Increased IFN-γ production by MOG-reactive splenocytes in anti–B7-1–treated and anti-CTLA4–treated CD28KO mice. (a) IFN-γ production was measured by ELISA in the supernatants of splenocytes harvested on day 35 from C57BL/6 (open bars), CD28KO mice (gray bars), CD28KO mice treated with anti–B7-1 Ab (black bars), and CD28KO mice treated with anti-CTLA4 Ab (hatched bars). Cells were incubated with MOG p35-55 at concentrations of 1, 10, or 100 μg/ml. IFN-γ production was significantly increased in the anti–B7-1–treated CD28KO group (^AP = 0.00006) and the anti-CTLA4–treated CD28KO group (P < 0.00009) compared with control Ig–treated CD28KO at the highest concentration of MOG. (b) MOG p35-55–specific IFN-γ–producing cells were measured by ELISPOT in cultures of splenocytes from C57BL/6 WT (open bars), or CD28KO mice (gray bars), or CD28KO mice treated with anti–B7-1 Ab (black bars), or CD28KO mice treated with anti-CTLA4 Ab (hatched bars), and harvested on day 35. The frequency of IFN-γ–producing cells was significantly greater in cultures from CD28KO mice treated with anti–B7-1 Ab (^AP = 0.0007, ^BP = 0.0005, ^CP = 0.0011) and those treated with anti-CTLA4 than control CD28KO mice (P < 0.00001 at all concentrations of MOG peptide).

Figure 8

Increased inflammatory infiltration in the CNS of anti–B7-1–treated and anti–CTLA4-treated CD28KO mice.

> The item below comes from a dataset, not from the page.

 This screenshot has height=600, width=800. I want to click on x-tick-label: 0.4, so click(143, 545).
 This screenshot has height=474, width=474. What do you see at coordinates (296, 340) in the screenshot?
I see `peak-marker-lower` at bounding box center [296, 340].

Microphotograph (×40) of representative spinal cord section from (a) CD28KO mice treated with anti–B7-1 Ab, or (b) CD28KO mice treated with anti-CTLA4, at the peak of disease day 35. The section is immunohistochemically stained for CD4⁺ cells, which display a brown color. Cellular infiltrates are seen invading the brain parenchyma.

Figure 9

Anti-OX40L reverses EAE induced in double-immunized CD28KO mice but not in WT mice. Disease course of double-immunized CD28KO mice treated with anti-OX40L (a) or anti-CD40L (b). Mice were immunized with MOG p35-55 and graded for disease daily. The mean daily grade for each group (n = 3–10 mice per group) is shown. (a) A representative experiment showing the disease course in C57BL/6 WT mice (filled squares) or in WT mice treated with anti-OX40L Ab (filled triangles) compared with double-immunized CD28KO mice (open squares) and double-immunized CD28KO mice treated with anti-OX40L Ab (open triangles). The mean maximal disease grade in WT mice was 2.7 ± 0.1; in WT treated with anti-OX40L Ab it was 2.75 ± 0.3. The mean maximal grade in double-immunized CD28KO mice was 2.35 ± 0.3, and in those treated with anti-OX40L Ab it was 0.83 ± 0.6 (P = 0.001 compared with untreated double-immunized CD28KO). (b) A representative experiment showing the disease course in C57BL/6 WT mice (filled squares) or in WT mice treated with anti-CD40L Ab (filled triangles) compared with double-immunized CD28KO mice (open squares) and double-immunized CD28KO mice treated with anti-CD40L Ab (open triangles). The mean maximal disease grade in untreated WT mice was 2.7 ± 0.1, whereas in WT treated with anti-CD40L it was 1.08 ± 1.1 (P = 0.03). The mean maximal grade in double-immunized CD28KO mice was 2.35 ± 0.3 compared with those treated with anti-CD40L (0.67 ± 1.15; P = 0.0008 compared with untreated double-immunized CD28KO mice).